AI agents wrong ~70% of time: Carnegie Mellon study

Jaden Norman · 3 months ago

AI agents wrong ~70% of time: Carnegie Mellon study

@TheGrandNagus@lemmy.world · edit-2 3 months ago

LLMs are an interesting tool to fuck around with, but I see things that are hilariously wrong often enough to know that they should not be used for anything serious. Shit, they probably shouldn’t be used for most things that are not serious either.

It’s a shame that by applying the same “AI” naming to a whole host of different technologies, LLMs being limited in usability - yet hyped to the moon - is hurting other more impressive advancements.

For example, speech synthesis is improving so much right now, which has been great for my sister who relies on screen reader software.

Being able to recognise speech in loud environments, or removing background noice from recordings is improving loads too.

My friend is involved in making a mod for a Fallout 4, and there was an outreach for people recording voice lines - she says that there are some recordings of dubious quality that would’ve been unusable before that can now be used without issue thanks to AI denoising algorithms. That is genuinely useful!

As is things like pattern/image analysis which appears very promising in medical analysis.

All of these get branded as “AI”. A layperson might not realise that they are completely different branches of technology, and then therefore reject useful applications of “AI” tech, because they’ve learned not to trust anything branded as AI, due to being let down by LLMs.

@NarrativeBear@lemmy.world · 3 months ago

Just add a search yesterday on the App Store and Google Play Store to see what new “productivity apps” are around. Pretty much every app now has AI somewhere in its name.

@dylanmorgan@slrpnk.net · 3 months ago

Sadly a lot of that is probably marketing, with little to no LLM integration, but it’s basically impossible to know for sure.

@floofloof@lemmy.ca · 3 months ago

I tried to dictate some documents recently without paying the big bucks for specialized software, and was surprised just how bad Google and Microsoft’s speech recognition still is. Then I tried getting Word to transcribe some audio talks I had recorded, and that resulted in unreadable stuff with punctuation in all the wrong places. You could just about make out what it meant to say, so I tried asking various LLMs to tidy it up. That resulted in readable stuff that was largely made up and wrong, which also left out large chunks of the source material. In the end I just had to transcribe it all by hand.

It surprised me that these AI-ish products are still unable to transcribe speech coherently or tidy up a messy document without changing the meaning.

@wise_pancake@lemmy.ca · 3 months ago

I don’t know basic solutions that are super good, but whisper sbd the whisper derivatives I hear are decent for dictation these days.

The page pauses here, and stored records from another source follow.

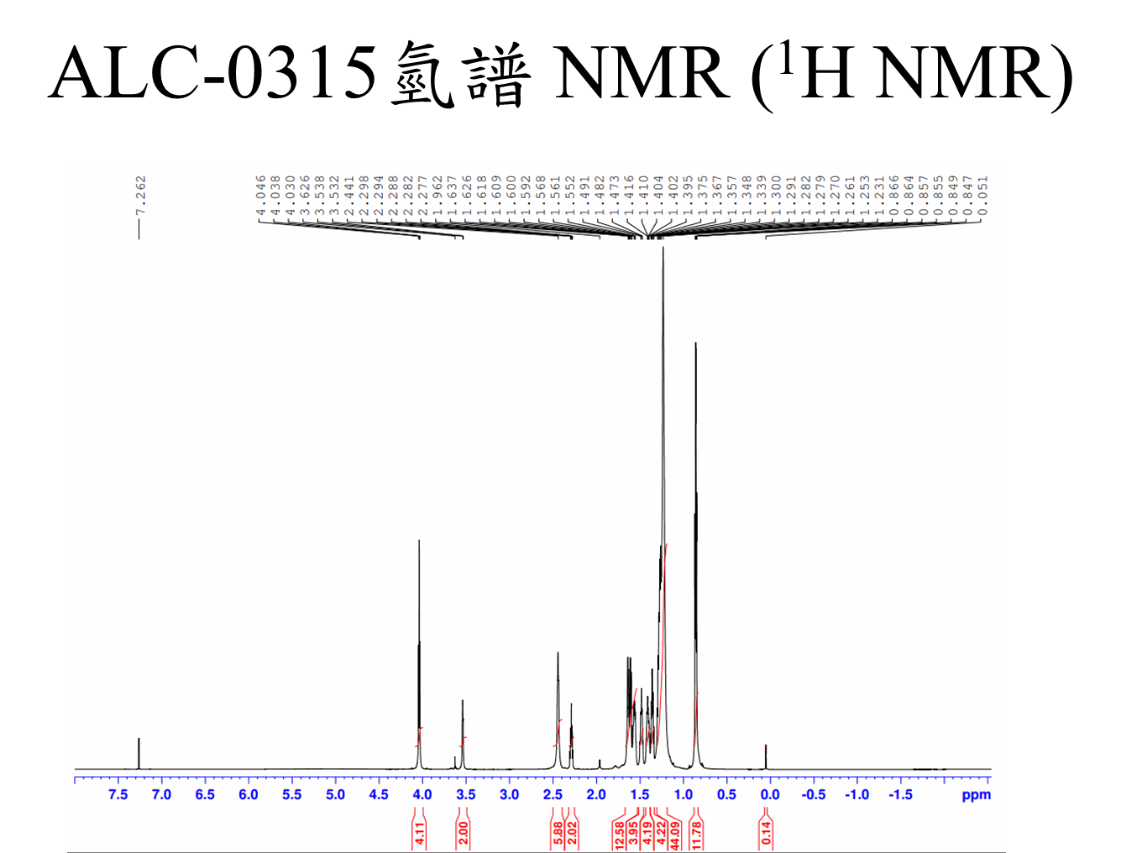Click the -1.5 axis tick label
Image resolution: width=1121 pixels, height=853 pixels.
[900, 795]
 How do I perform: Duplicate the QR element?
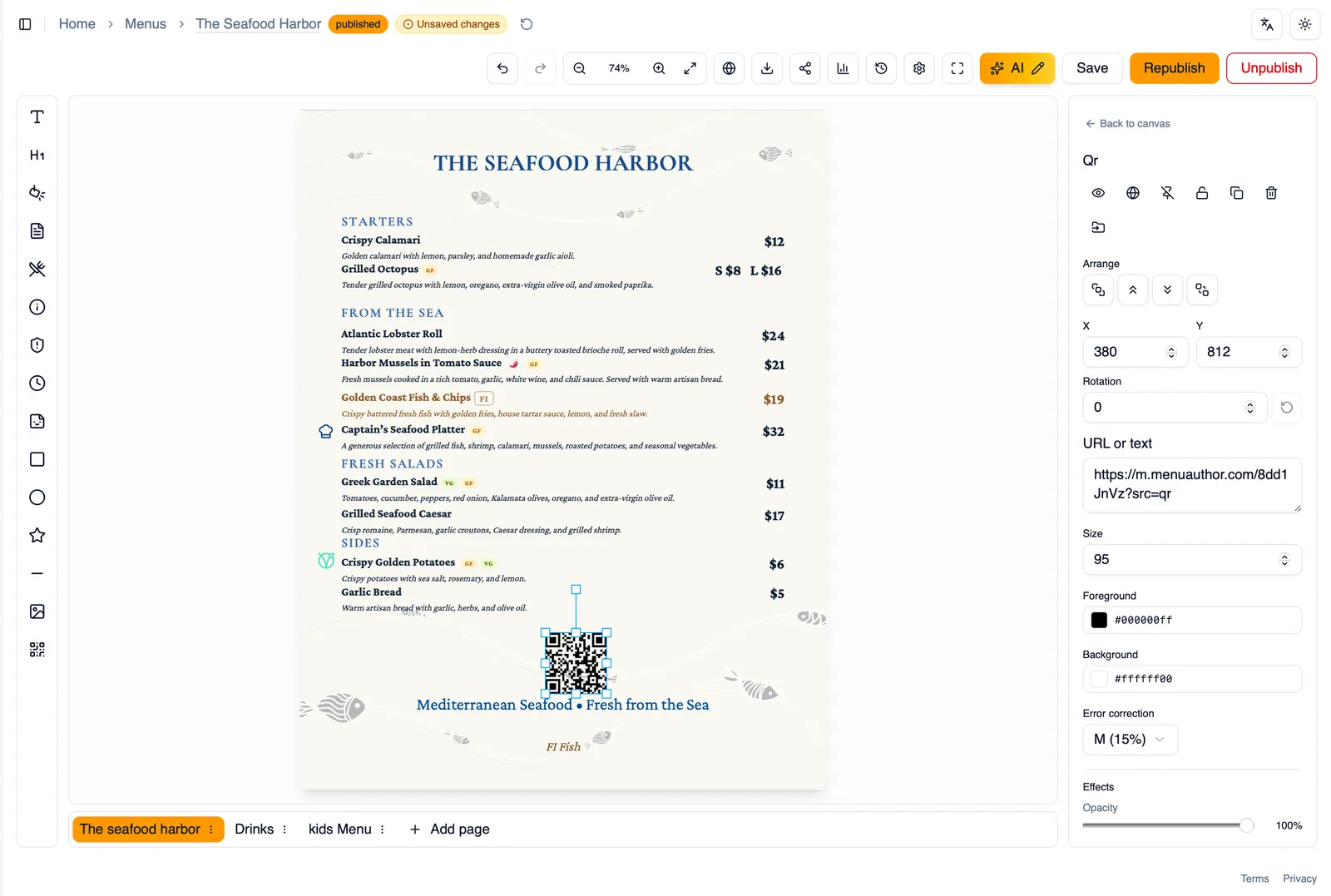pyautogui.click(x=1236, y=193)
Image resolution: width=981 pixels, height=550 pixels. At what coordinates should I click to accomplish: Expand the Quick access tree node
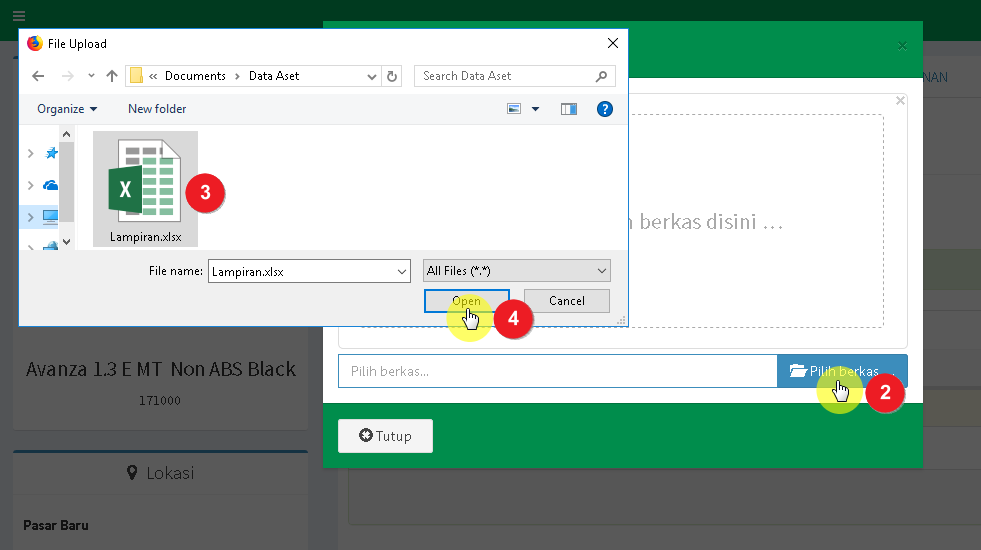click(31, 153)
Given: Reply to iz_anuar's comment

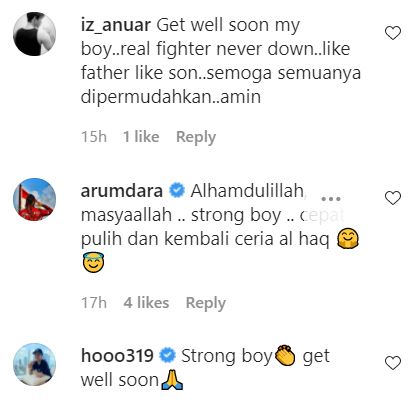Looking at the screenshot, I should click(196, 137).
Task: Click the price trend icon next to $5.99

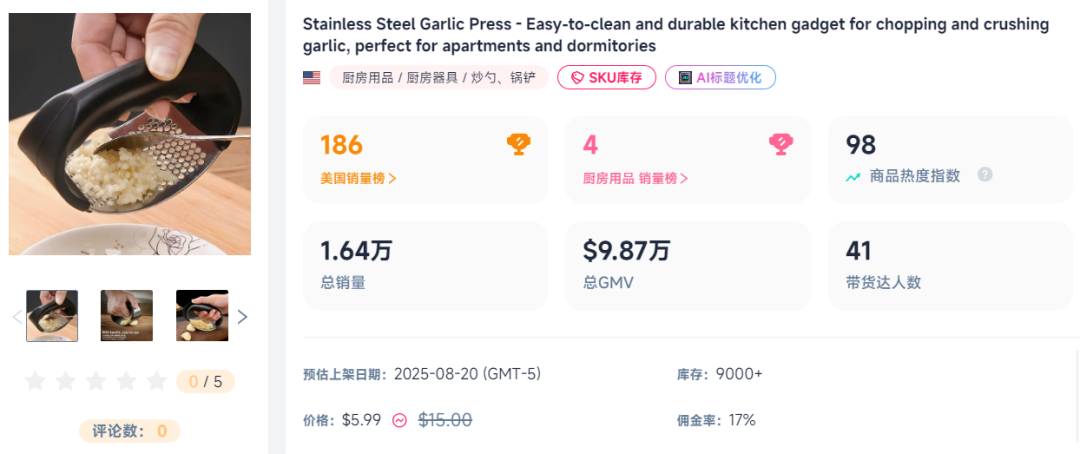Action: tap(400, 421)
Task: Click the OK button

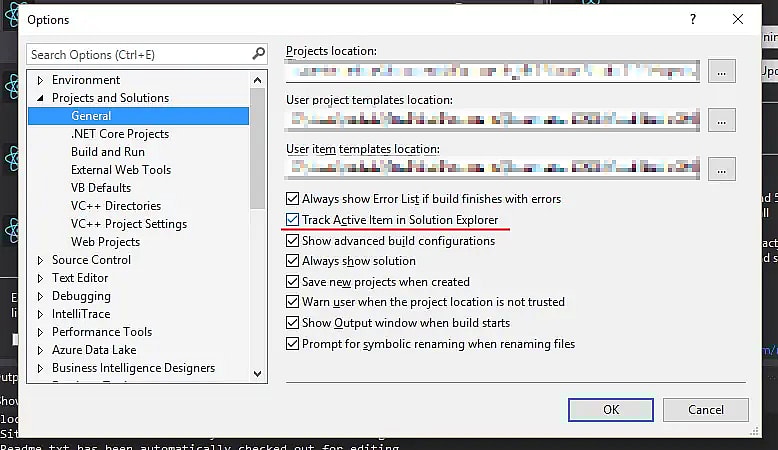Action: tap(610, 409)
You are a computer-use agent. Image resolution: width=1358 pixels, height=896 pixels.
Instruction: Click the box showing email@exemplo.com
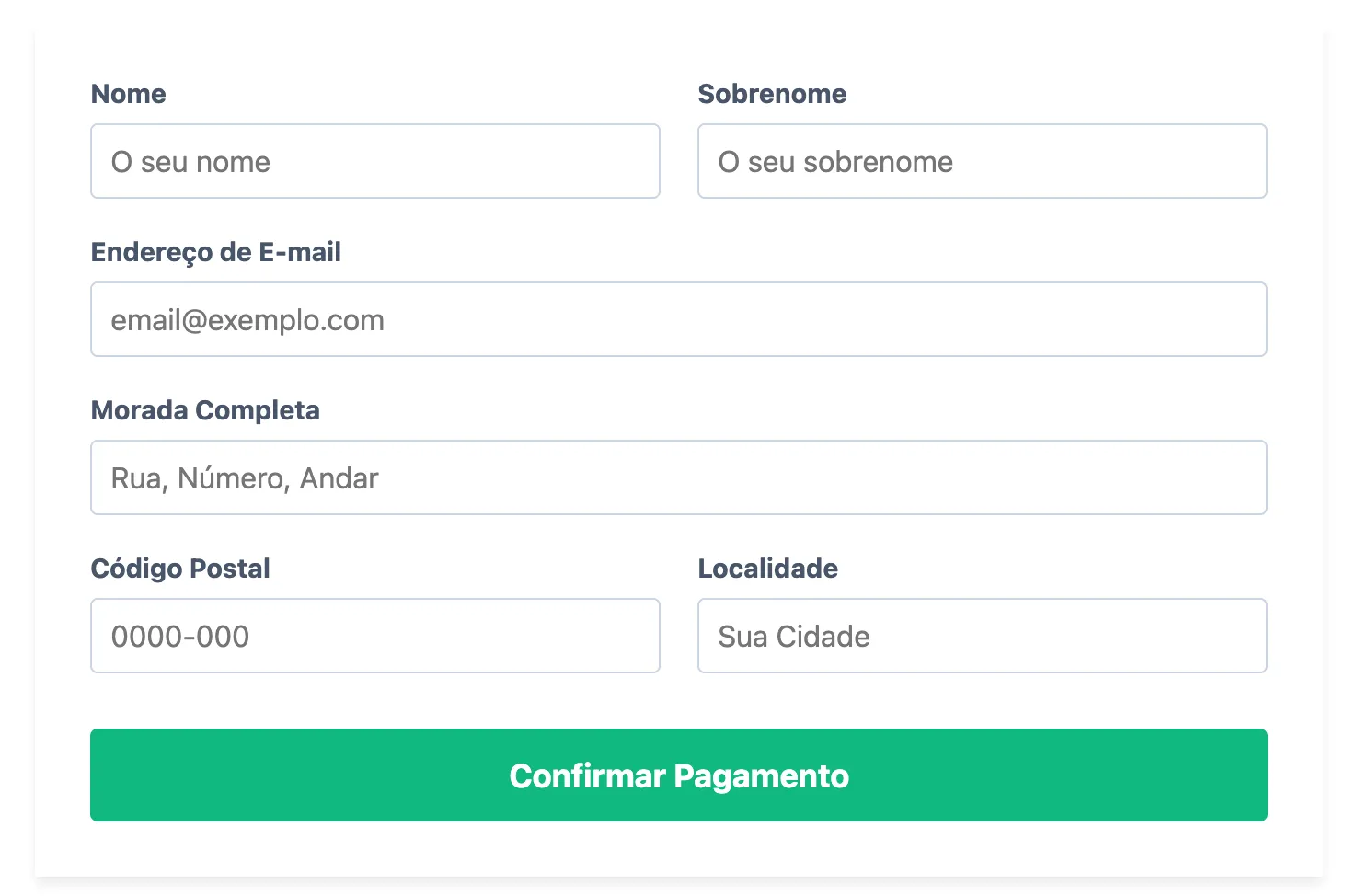(679, 319)
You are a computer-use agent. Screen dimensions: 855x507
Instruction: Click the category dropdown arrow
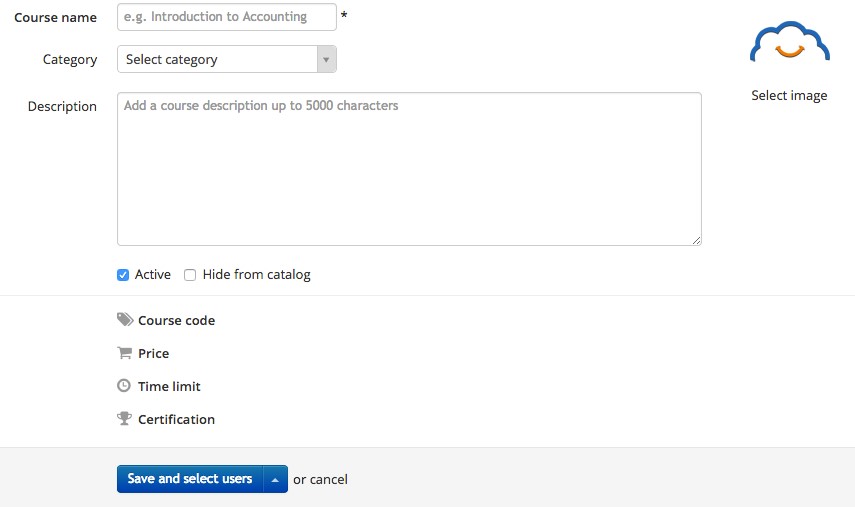tap(326, 60)
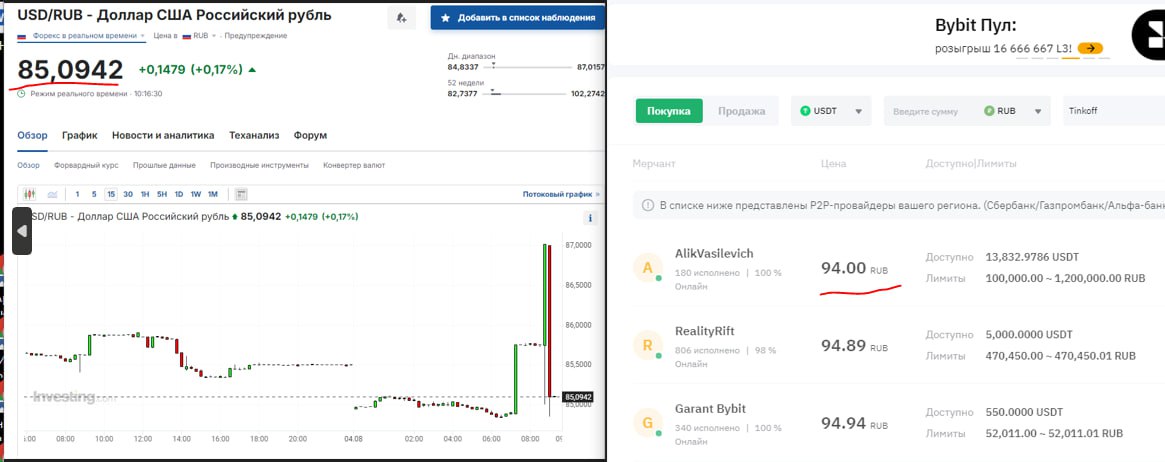Open the RUB currency dropdown
The image size is (1165, 462).
pos(1015,111)
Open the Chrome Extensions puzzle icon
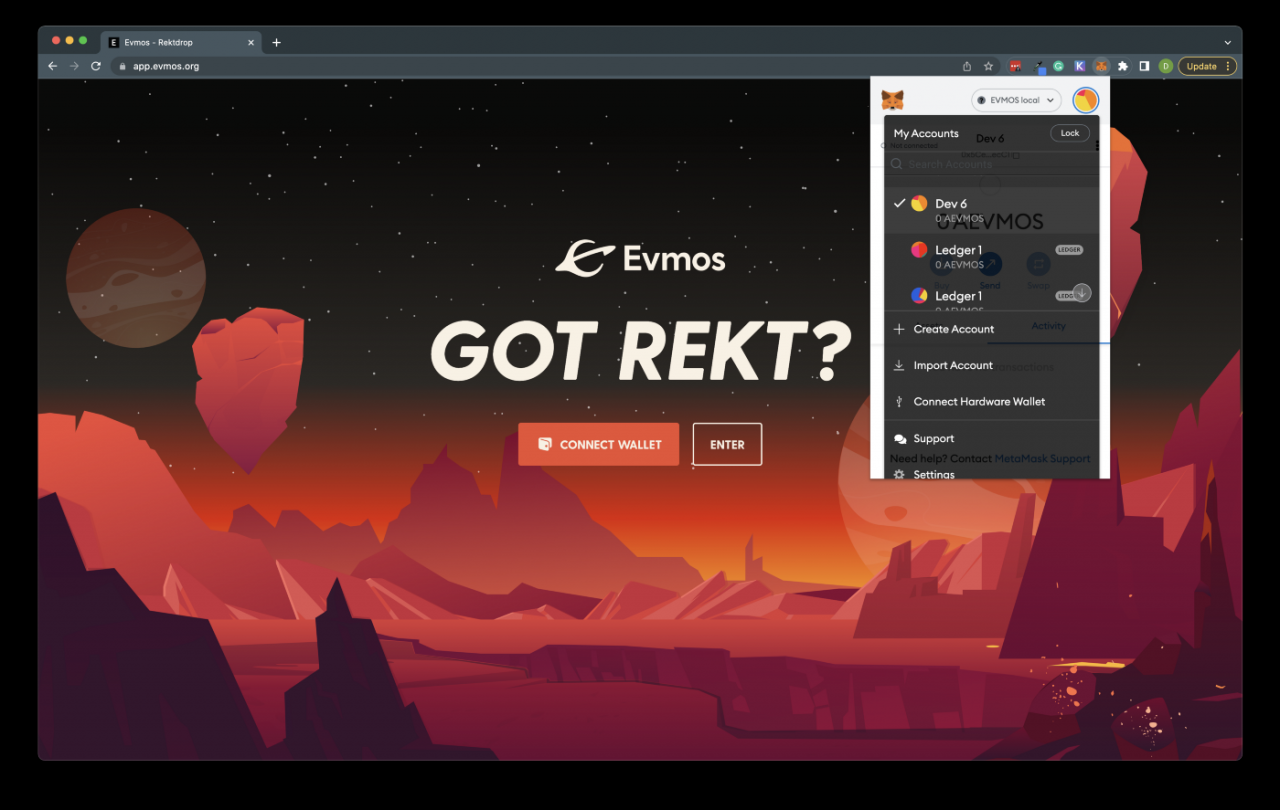 (1123, 66)
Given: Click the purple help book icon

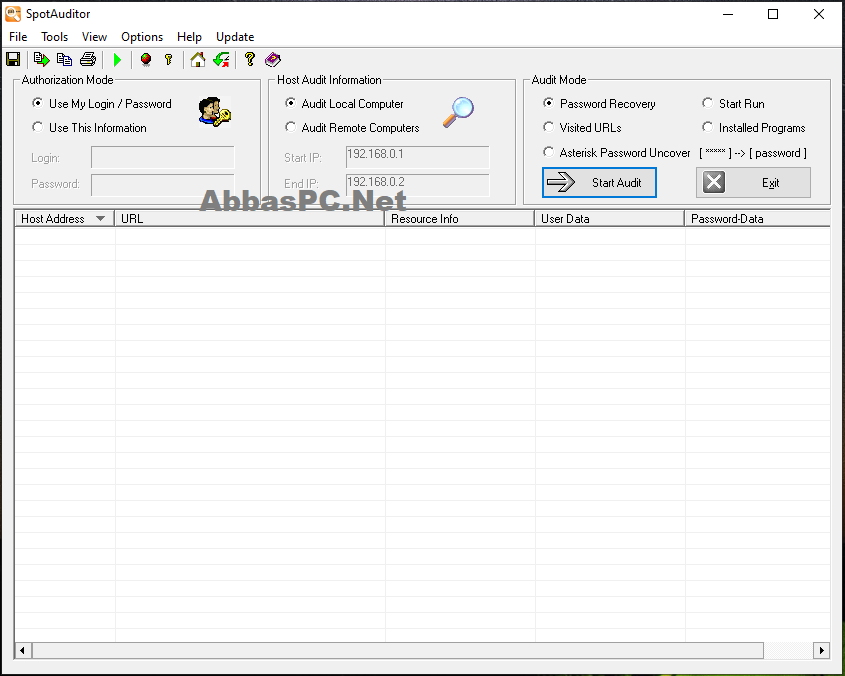Looking at the screenshot, I should tap(273, 59).
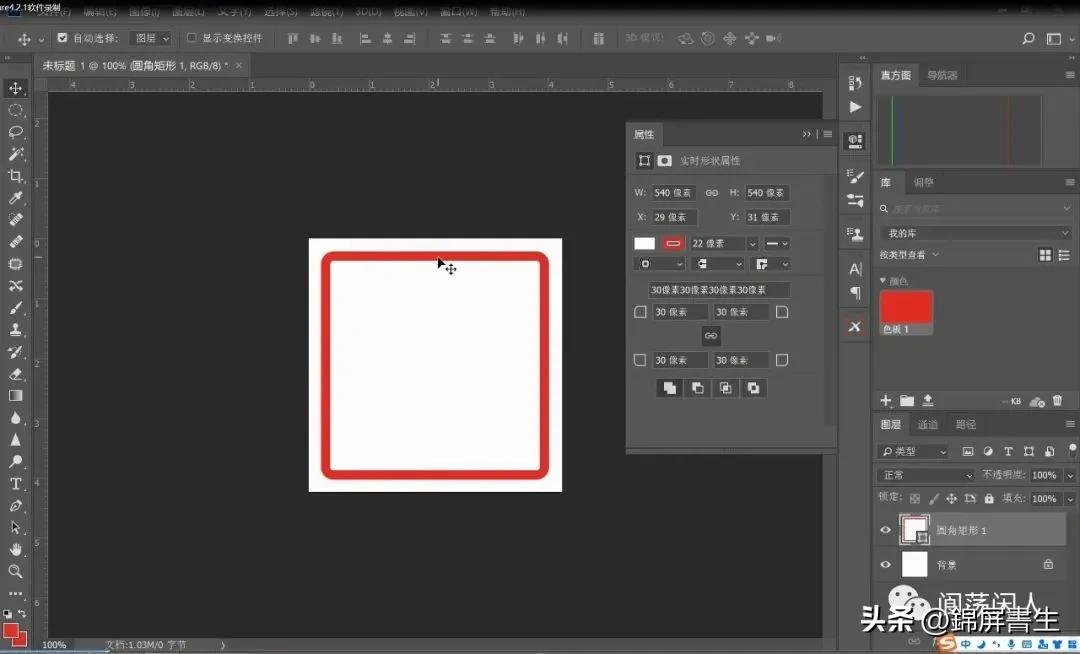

I have no idea how to run then though.

Punkie · 3 months ago

I’d compare LLMs to a junior executive. Probably gets the basic stuff right, but check and verify for anything important or complicated. Break tasks down into easier steps.

@zbyte64@awful.systems · edit-2 3 months ago

A junior developer actually learns from doing the job, an LLM only learns when they update the training corpus and develop an updated model.

jumping redditor [they/them] · 3 months ago

an llm costs less, and won’t compain when yelled at

@zbyte64@awful.systems · 3 months ago

Why would you ever yell at an employee unless you’re bad at managing people? And you think you can manage an LLM better because it doesn’t complain when you’re obviously wrong?